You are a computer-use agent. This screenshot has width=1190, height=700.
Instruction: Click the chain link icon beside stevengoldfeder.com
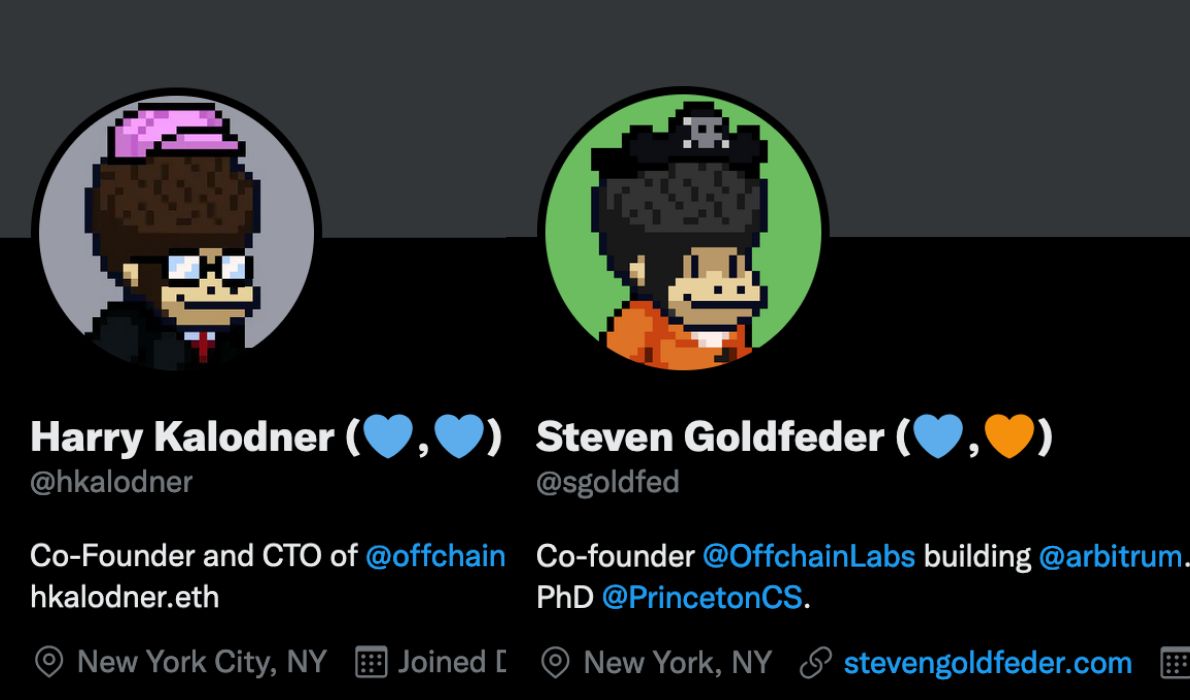pos(816,662)
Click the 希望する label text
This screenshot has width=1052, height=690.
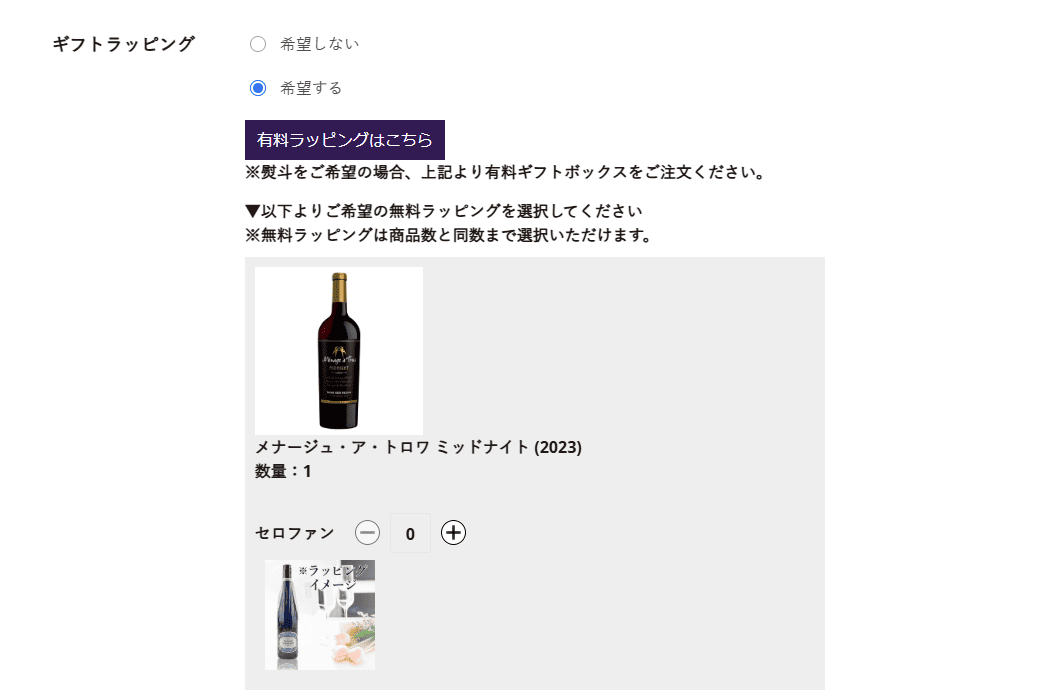pyautogui.click(x=311, y=88)
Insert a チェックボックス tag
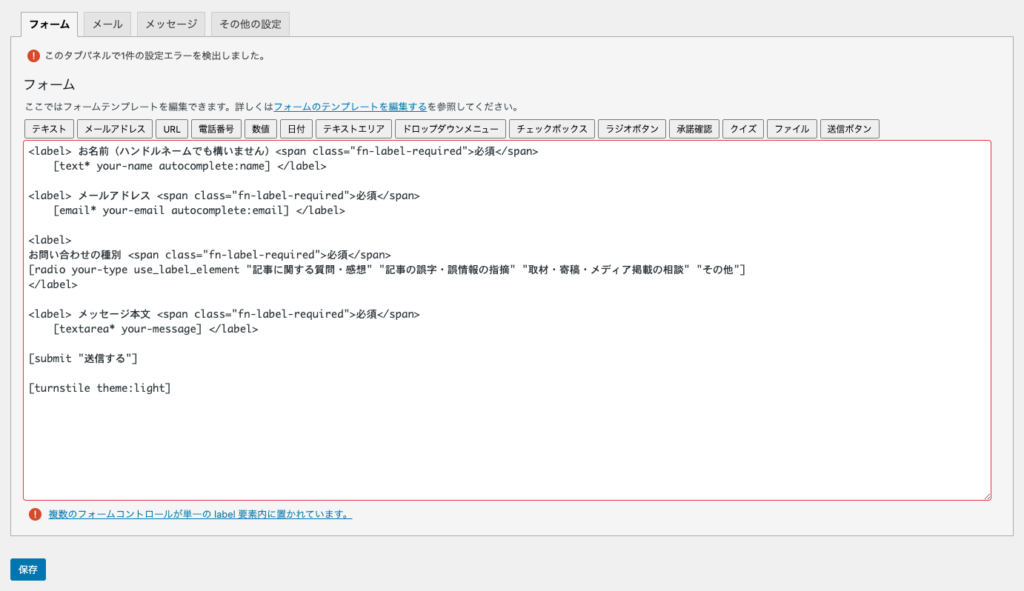The width and height of the screenshot is (1024, 591). coord(552,129)
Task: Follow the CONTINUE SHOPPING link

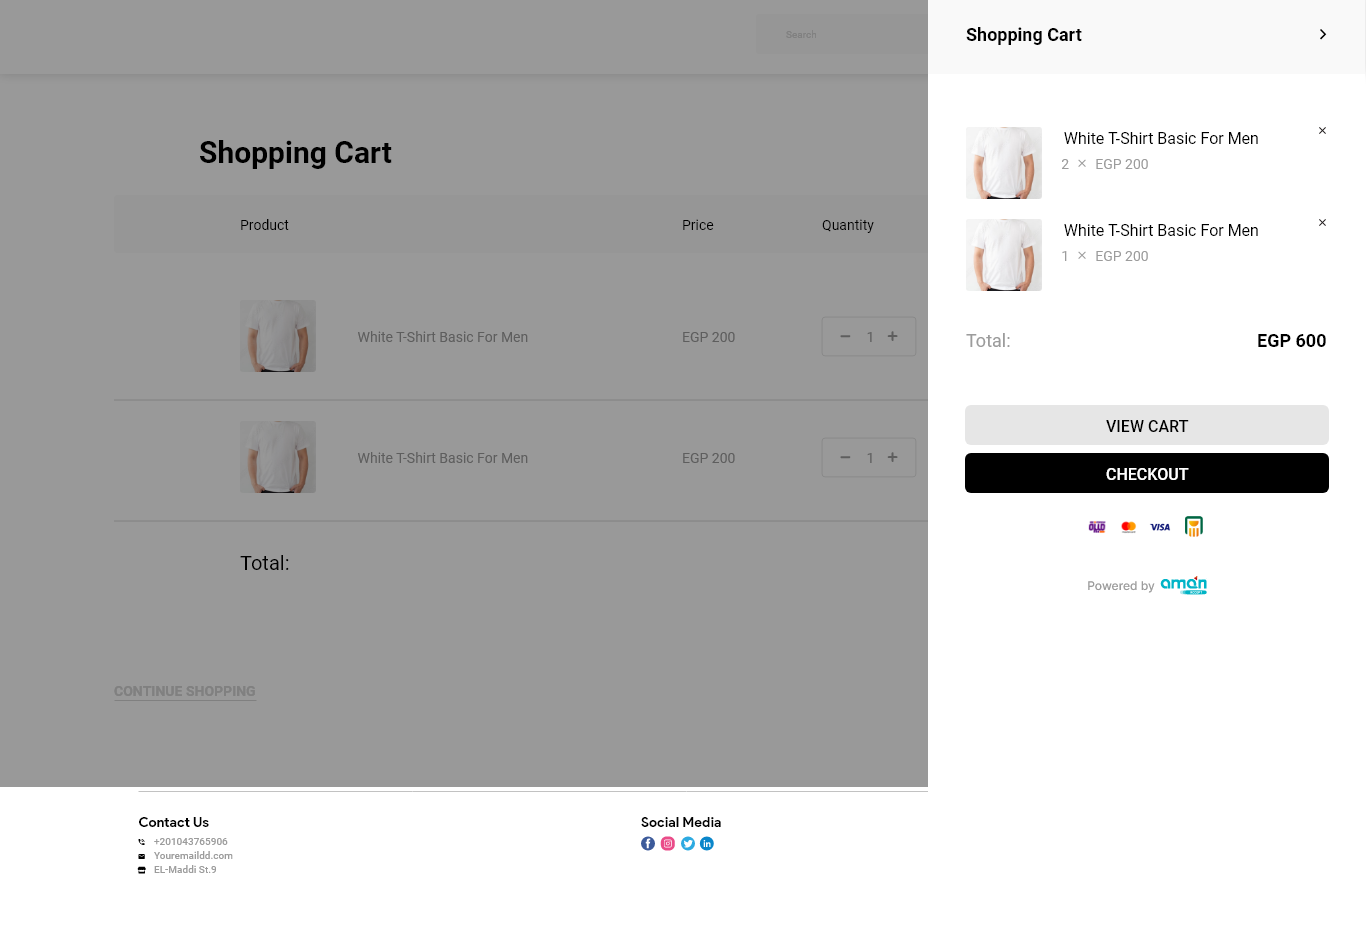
________
> **WHAT YOU NEED TO DO**
Leaving the pictures out, give back each line above exactly.

> **SOLUTION TO THIS TASK**
You are a computer-use agent. This screenshot has width=1190, height=700.
Instruction: Click the chain link icon beside stevengoldfeder.com
pos(816,662)
Click the 希望する label text
This screenshot has width=1052, height=690.
pyautogui.click(x=311, y=88)
Insert a チェックボックス tag
The width and height of the screenshot is (1024, 591). coord(552,129)
Task: Follow the CONTINUE SHOPPING link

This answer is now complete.